▶ [DATA FOR THIS EXERCISE]
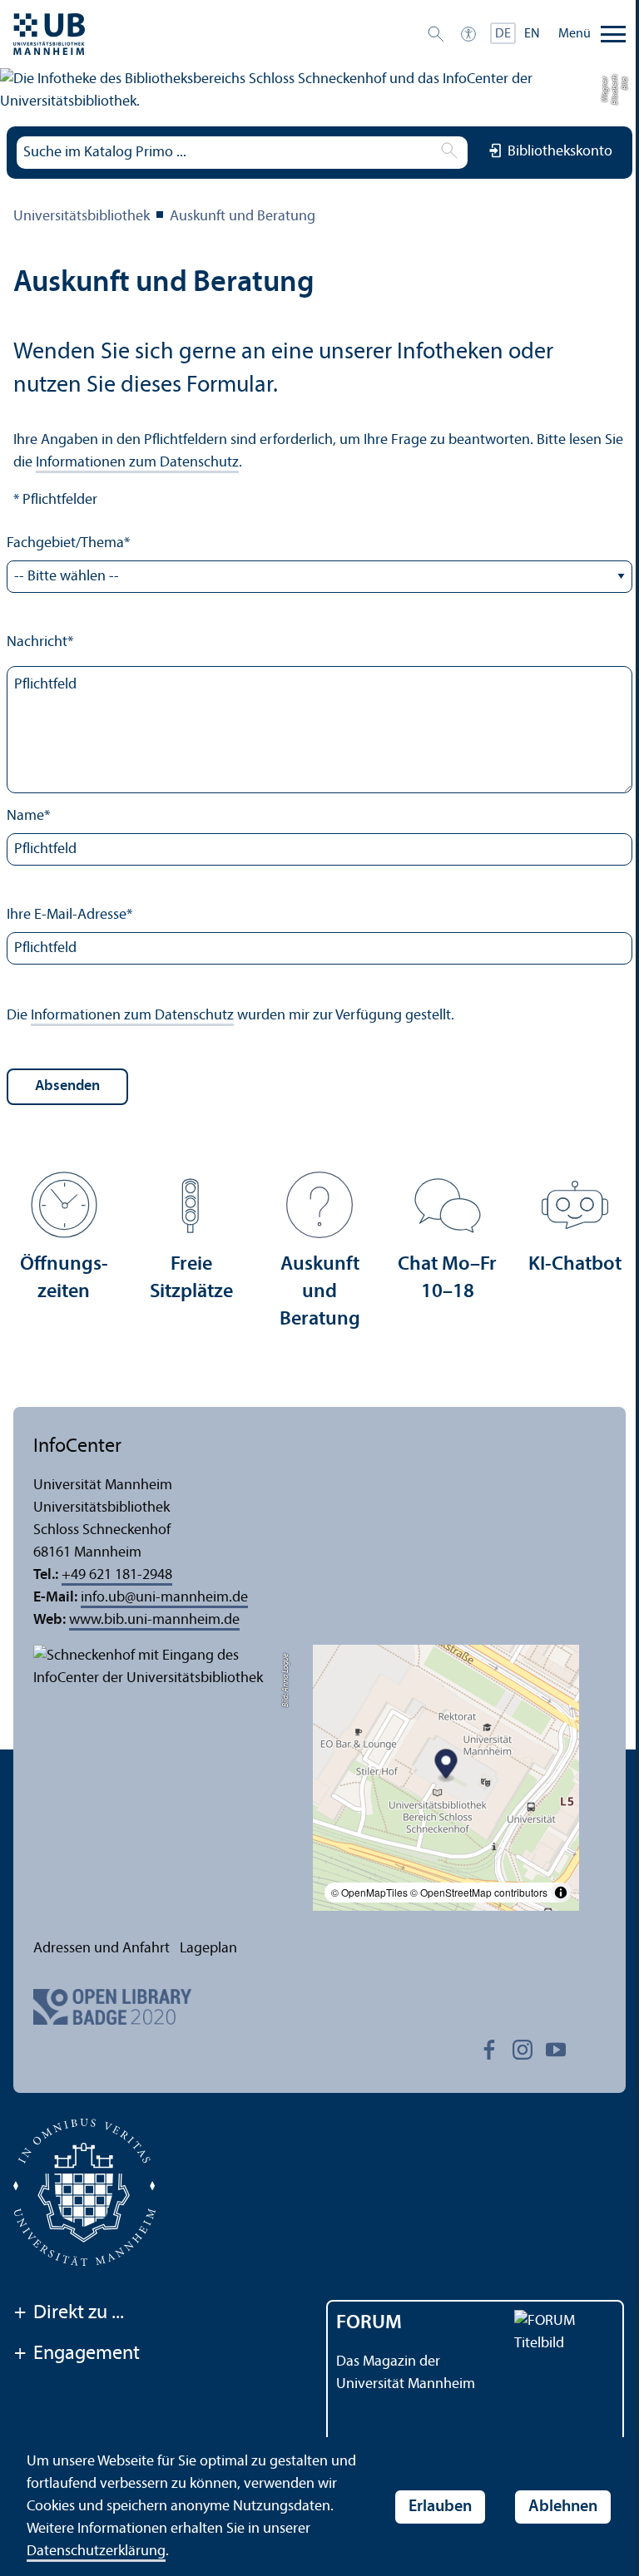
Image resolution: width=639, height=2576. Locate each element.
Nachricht (40, 642)
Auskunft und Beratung (242, 217)
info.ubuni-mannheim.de (164, 1598)
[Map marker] (446, 1766)
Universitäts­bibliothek (81, 217)
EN (532, 34)
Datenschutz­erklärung (96, 2551)
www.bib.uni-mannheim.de (154, 1620)
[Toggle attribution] (561, 1892)
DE (503, 34)
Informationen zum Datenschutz (137, 463)
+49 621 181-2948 (117, 1575)
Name (28, 816)
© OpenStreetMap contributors (478, 1892)
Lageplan (208, 1949)
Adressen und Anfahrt (101, 1949)
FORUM (369, 2323)
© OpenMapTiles (369, 1892)
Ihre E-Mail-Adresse (69, 915)
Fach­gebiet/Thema (68, 543)
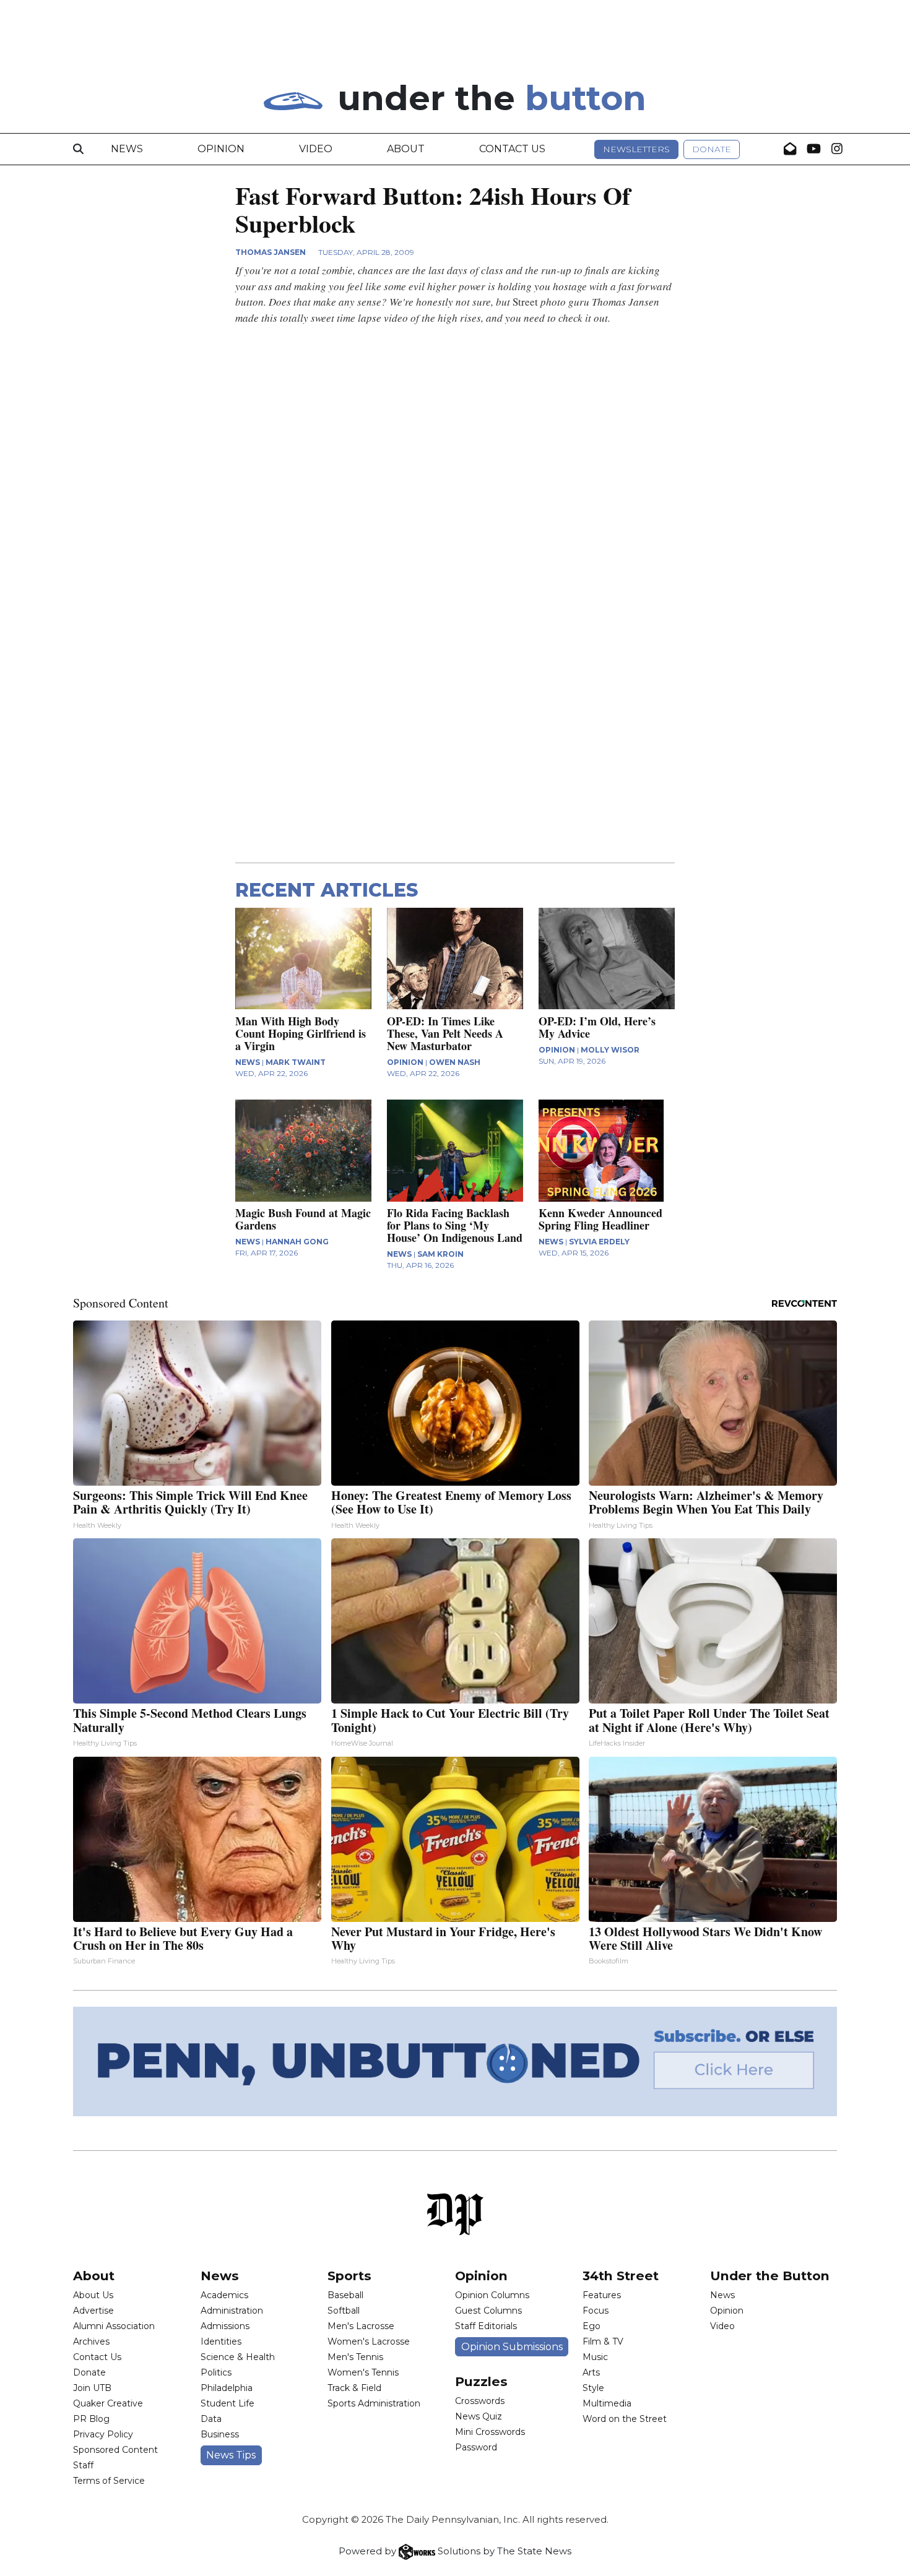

▶ [EXERCISE PROMPT]
Report every line containing the word "mannheim" from the listing above.

▶ [TASK RESULT]
info.ubuni-mannheim.de (164, 1598)
www.bib.uni-mannheim.de (154, 1620)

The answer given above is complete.